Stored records

══════════

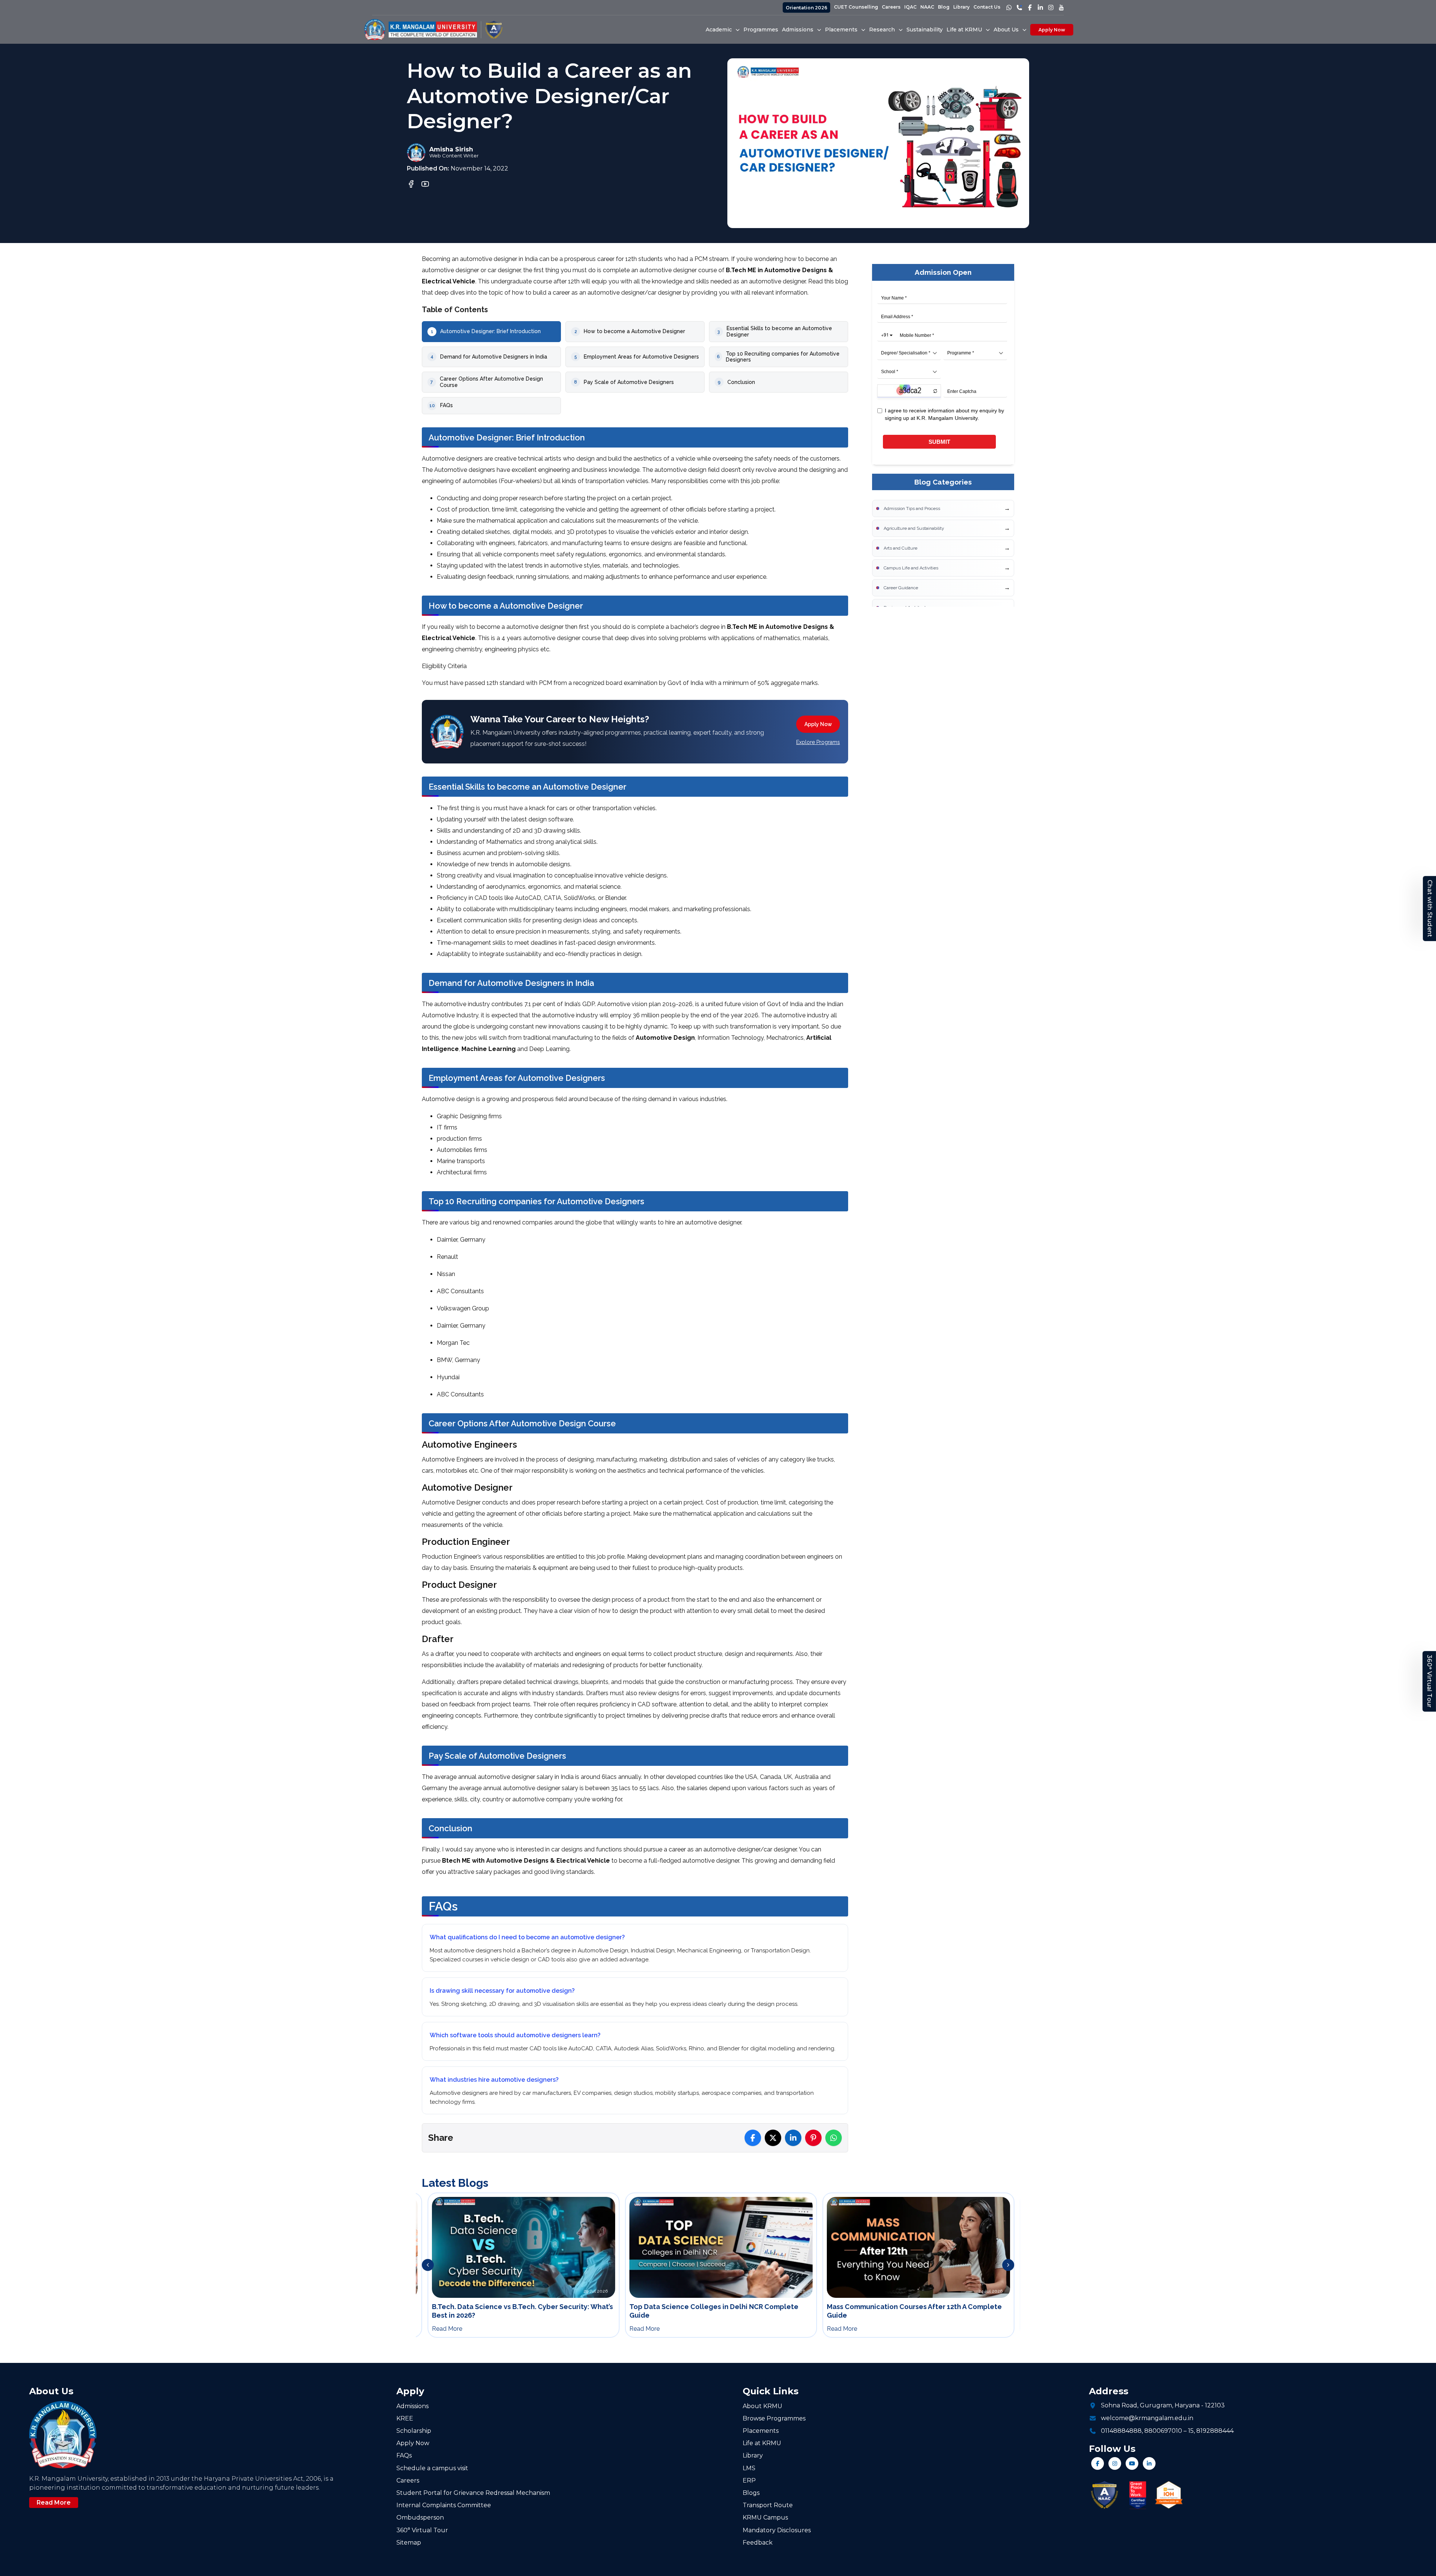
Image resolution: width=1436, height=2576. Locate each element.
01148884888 (1121, 2430)
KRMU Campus (765, 2517)
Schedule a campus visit (432, 2468)
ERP (749, 2480)
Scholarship (413, 2430)
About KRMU (762, 2406)
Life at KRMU (762, 2443)
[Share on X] (773, 2138)
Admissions (412, 2406)
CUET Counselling (856, 7)
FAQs (404, 2455)
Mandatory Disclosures (777, 2530)
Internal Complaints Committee (443, 2505)
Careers (891, 7)
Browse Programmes (774, 2418)
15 (1191, 2430)
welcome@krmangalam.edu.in (1147, 2418)
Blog (943, 7)
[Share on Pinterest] (813, 2138)
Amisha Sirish (451, 149)
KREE (404, 2418)
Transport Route (768, 2505)
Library (961, 7)
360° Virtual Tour (1429, 1681)
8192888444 (1215, 2430)
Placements (761, 2430)
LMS (749, 2468)
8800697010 (1163, 2430)
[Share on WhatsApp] (833, 2138)
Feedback (758, 2542)
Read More (54, 2502)
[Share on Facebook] (753, 2138)
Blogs (751, 2492)
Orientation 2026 (806, 7)
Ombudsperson (420, 2517)
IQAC (910, 7)
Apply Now (1051, 30)
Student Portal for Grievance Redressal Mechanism (473, 2492)
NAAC (927, 7)
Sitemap (408, 2542)
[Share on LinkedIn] (793, 2138)
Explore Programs (818, 742)
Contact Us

══════════

Write out the data in full and exactly as given, though without the images.

Expected answer:
Image resolution: width=1436, height=2576. Locate each element.
01148884888 (1121, 2430)
KRMU Campus (765, 2517)
Schedule a campus visit (432, 2468)
ERP (749, 2480)
Scholarship (413, 2430)
About KRMU (762, 2406)
Life at KRMU (762, 2443)
[Share on X] (773, 2138)
Admissions (412, 2406)
CUET Counselling (856, 7)
FAQs (404, 2455)
Mandatory Disclosures (777, 2530)
Internal Complaints Committee (443, 2505)
Careers (891, 7)
Browse Programmes (774, 2418)
15 (1191, 2430)
welcome@krmangalam.edu.in (1147, 2418)
Blog (943, 7)
[Share on Pinterest] (813, 2138)
Amisha Sirish (451, 149)
KREE (404, 2418)
Transport Route (768, 2505)
Library (961, 7)
360° Virtual Tour (1429, 1681)
8192888444 (1215, 2430)
Placements (761, 2430)
LMS (749, 2468)
8800697010 (1163, 2430)
[Share on WhatsApp] (833, 2138)
Feedback (758, 2542)
Read More (54, 2502)
[Share on Facebook] (753, 2138)
Blogs (751, 2492)
Orientation 2026 (806, 7)
Ombudsperson (420, 2517)
IQAC (910, 7)
Apply Now (1051, 30)
Student Portal for Grievance Redressal Mechanism (473, 2492)
NAAC (927, 7)
Sitemap (408, 2542)
[Share on LinkedIn] (793, 2138)
Explore Programs (818, 742)
Contact Us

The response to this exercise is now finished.